Lo primero, aclaro que no soy economista, soy abogado, aunque me interesa la política económica. De hecho, las propuestas del artículo no son invención mía, son resultado del trabajo interno en el Grupo de economía verde, del que formo parte, y del programa de las pasadas elecciones, con una reelaboración a mi modo.
Lo que planteas de que la vivienda sea un derecho subjetivo me parece bien, es lo que propongo -proponemos-. Otra cosa es que en el ordenamiento jurídico no está así reconocido, sino sólo como un objetivo genérico a satisfacer, y que el PSOE no quiera saber nada del tema -se lo hemos propuesto y se negó en rotundo.

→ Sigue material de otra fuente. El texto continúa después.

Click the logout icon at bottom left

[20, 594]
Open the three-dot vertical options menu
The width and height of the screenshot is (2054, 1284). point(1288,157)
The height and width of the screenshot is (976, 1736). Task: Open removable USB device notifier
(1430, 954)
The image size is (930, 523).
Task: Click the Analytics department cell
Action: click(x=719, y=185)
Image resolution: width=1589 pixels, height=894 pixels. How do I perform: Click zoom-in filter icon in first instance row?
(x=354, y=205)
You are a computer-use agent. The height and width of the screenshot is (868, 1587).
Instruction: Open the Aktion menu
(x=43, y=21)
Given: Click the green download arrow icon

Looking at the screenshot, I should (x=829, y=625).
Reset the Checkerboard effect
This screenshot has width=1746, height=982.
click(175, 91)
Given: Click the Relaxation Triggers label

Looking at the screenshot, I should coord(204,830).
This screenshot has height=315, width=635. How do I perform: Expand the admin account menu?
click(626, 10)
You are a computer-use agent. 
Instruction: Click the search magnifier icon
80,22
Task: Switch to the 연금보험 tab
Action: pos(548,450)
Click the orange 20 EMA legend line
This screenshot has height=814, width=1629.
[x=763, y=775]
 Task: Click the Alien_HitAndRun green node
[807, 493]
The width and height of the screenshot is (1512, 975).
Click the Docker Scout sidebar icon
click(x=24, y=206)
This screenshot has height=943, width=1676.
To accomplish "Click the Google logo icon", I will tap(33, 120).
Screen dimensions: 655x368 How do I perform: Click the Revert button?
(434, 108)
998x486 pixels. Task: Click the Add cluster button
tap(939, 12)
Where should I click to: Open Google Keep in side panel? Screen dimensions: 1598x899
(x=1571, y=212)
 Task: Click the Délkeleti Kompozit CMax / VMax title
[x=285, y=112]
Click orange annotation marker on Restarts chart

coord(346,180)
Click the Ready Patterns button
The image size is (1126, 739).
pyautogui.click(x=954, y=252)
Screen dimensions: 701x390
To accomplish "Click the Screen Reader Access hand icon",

Aunque tu propuesta es muy interesante para pensar sobre el tema, tengo mis dudas de que funcione mejor que lo que yo propongo, y lo explico.
Tú dices que el préstamo debe estar ligado al valor de la vivienda, que el banco se quede con ella si hay impago y no pueda embargar otros bienes o derechos. Bien, de acuerdo. Pero ten en cuenta que lo normal sería que el préstamo fuese por una cantidad inferior al valor de la vivienda y que se haya pagado ya una parte del crédito cuando se llega a la situación de no poder continuar pagando. La práctica es que el banco liquida el préstamo, carga intereses exorbitantes y costas y se adjudica la vivienda por una cuarta parte de su valor real, con lo que el comprador-prestatario-embargado sigue debiendo dinero al banco. Tú propones que el banco se quede con el dinero y no pueda reclamar más. Yo propongo que el banco no pueda reclamar intereses exorbitantes, que las costas se limiten a una cantidad razonable y que la vivienda se liquide por su valor de mercado. Así sobraría dinero para liquidar otras deudas o para que se lo que quede el deudor.
Además, tu sistema, préstamo ligado al valor de la vivienda, es el que rige en Estados Unidos, con ciertos matices, y ya ves a qué ha llevado: a la burbuja inmobiliaria y la crisis de las hipotecas sub-prime. Los bancos fueron los primeros interesados en que subiera el precio de las viviendas, puesto que ésa era su garantía de recuperar lo prestado. La forma de evitar las subidas de precios es construir vivienda protegida destinada principalmente al alquiler; permitiendo habilitar nuevo suelo urbanizable sólo para este fin. Y es la forma también de garantizar el derecho a una vivienda digna.
Mi sistema, además, sirve también para limitar las reclamaciones por las demás deudas que tienen los deudores: es muy frecuente que cuando se llega al embargo de la vivienda, la de la hipoteca no sea la única deuda pendiente, sino que haya además varios préstamos personales y tarjetas de crédito en descubierto. Con el sistema de las Leyes de sobreendeudamiento familiar se solventan todas las deudas de una vez, excluyendo los intereses abusivos y liquidando el patrimonio del deudor para que pueda empezar de cero sin tener que seguir soportando embargos de por vida o, en otra variante, estableciendo un programa de pagos asumible.